Indeed, a T-Mobile spokesperson today told FierceWireless that the carrier isn’t ruling out an eventual fixed wireless service at some point in the future, but said the operator doesn’t have any current plans for such an offering. The spokesperson said the carrier sees “so many more options for 5G” beyond fixed wireless internet service.
Those comments align with past statements from T-Mobile executives. For example, T-Mobile CTO Neville Ray wrote in September that “Verizon’s grand vision is that you can cancel your fixed broadband and watch Netflix at home with wireless Verizon broadband.
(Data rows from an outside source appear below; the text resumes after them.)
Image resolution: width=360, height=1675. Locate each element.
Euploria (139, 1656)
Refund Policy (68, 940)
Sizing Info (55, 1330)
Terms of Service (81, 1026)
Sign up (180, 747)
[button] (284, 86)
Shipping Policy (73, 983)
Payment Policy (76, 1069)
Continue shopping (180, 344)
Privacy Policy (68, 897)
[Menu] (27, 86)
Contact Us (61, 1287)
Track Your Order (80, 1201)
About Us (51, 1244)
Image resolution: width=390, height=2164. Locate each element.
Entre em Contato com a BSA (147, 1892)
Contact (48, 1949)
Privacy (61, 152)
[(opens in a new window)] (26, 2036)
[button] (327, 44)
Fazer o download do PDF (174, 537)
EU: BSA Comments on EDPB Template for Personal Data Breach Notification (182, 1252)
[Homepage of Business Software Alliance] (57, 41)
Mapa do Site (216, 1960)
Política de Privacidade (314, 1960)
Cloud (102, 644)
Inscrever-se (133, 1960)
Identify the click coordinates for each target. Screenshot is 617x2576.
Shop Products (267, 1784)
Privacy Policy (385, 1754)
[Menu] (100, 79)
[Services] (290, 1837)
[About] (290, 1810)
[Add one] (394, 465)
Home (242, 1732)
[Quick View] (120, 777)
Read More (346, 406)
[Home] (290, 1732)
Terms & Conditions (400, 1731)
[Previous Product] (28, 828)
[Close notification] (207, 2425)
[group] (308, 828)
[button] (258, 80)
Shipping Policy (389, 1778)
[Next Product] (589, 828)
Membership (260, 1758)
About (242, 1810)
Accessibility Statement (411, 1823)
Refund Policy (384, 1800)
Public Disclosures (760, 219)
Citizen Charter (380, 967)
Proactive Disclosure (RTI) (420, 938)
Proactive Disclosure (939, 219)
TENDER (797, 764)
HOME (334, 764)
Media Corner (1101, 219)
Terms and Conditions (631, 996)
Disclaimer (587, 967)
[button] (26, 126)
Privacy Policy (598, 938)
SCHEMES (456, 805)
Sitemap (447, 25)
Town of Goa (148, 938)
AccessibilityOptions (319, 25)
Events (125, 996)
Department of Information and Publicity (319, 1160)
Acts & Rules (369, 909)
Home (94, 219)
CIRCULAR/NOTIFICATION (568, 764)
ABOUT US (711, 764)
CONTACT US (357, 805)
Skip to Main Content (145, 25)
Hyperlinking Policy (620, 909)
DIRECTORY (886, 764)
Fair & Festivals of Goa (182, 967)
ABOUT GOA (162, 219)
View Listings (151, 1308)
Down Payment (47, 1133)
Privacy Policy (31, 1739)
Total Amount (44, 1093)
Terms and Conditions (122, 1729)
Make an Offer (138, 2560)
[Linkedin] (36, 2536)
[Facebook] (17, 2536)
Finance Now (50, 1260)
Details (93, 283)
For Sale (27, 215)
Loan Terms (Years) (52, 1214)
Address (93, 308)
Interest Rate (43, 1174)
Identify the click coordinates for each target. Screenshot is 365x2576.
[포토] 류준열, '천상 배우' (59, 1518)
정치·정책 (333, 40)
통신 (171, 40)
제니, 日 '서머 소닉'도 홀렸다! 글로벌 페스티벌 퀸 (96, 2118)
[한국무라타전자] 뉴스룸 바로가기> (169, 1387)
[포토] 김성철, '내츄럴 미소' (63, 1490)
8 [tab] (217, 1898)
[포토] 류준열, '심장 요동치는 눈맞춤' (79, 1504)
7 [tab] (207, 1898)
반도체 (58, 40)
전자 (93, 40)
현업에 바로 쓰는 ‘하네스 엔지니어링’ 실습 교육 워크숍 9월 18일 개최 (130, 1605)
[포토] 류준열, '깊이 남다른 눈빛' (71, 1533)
Double yawn. How disappointing! So little imagination from these supposed network leaders!”
In December, Ray offered additional commentary on the topic: “The carriers’ current vision for 5G is mind-numbingly limited. 5G’s potential is so much larger than replacing in-home broadband and IoT. But they can’t see beyond their own wallets. AT&T wants to ‘connect your world’—including your bank account—to AT&T. Verizon’s grand vision is that you Netflix at home with wireless Verizon broadband. How is that game changing?”
Indeed, both AT&T and Verizon are moving forward with plans to at least test and potentially commercially deploy fixed wireless services that would leverage initial 5G technologies (industry executives expect the 3GPP to finalize the initial standard for fixed 5G in the coming months). Verizon, for example, has already installed 5G equipment for fixed wireless services in more than 10 U.S. cities. However, the company acknowledged to FierceWireless earlier this month that its equipment may not align with the 3GPP’s initial standards for 5G wireless services, and therefore Verizon may have to upgrade its physical equipment at its sites in the 10 cities in order to ensure that its services work with the 3GPP’s forthcoming 5G standard.
AT&T for its part announced earlier this month that it would conduct a trial in Austin, Texas, with residential customers streaming DirecTV Now video service over a fixed wireless 5G connection starting in the first half of 2017. As part of the trial, AT&T will also test additional next-generation entertainment services over fixed 5G connections in an effort to further advance its learnings about 5G, especially in how fixed wireless millimeter wave (mmWave) technology handles heavy video traffic.
(To be clear though, this is one of several different trials AT&T is conducting into various fixed wireless technologies.)
The opportunity around fixed wireless, over 5G connections or otherwise, is clear: It would allow a provider to offer home internet services without having to deploy or operate cabling to a users’ physical location. For example, Verizon could install a 5G base station in a neighborhood and beam superfast internet connections over 5G to nearby residents with receivers, without having to deploy fiber connections—an expensive proposition—to those homes.
Moreover, Verizon and AT&T aren’t the only carriers chasing the fixed wireless opportunity. Google has been rumored to be investigating wireless technologies as a way to more broadly deploy its Google Fiber service; indeed, Google acquired fixed wireless provider Webpass last year. And startups like Starry and others are promising similar fixed offerings.
Part of T-Mobile’s aversion to fixed services may be due in part to its lack of fiber holdings. Verizon and AT&T own substantial fiber assets across the country, allowing the companies to keep their backhaul costs low. T-Mobile, meanwhile, must purchase fiber connections from other carriers. Such costs likely are a key aspect of any fixed wireless service since a fixed wireless offering would likely have to undercut the price of existing wired internet services from incumbent telco and cable service providers.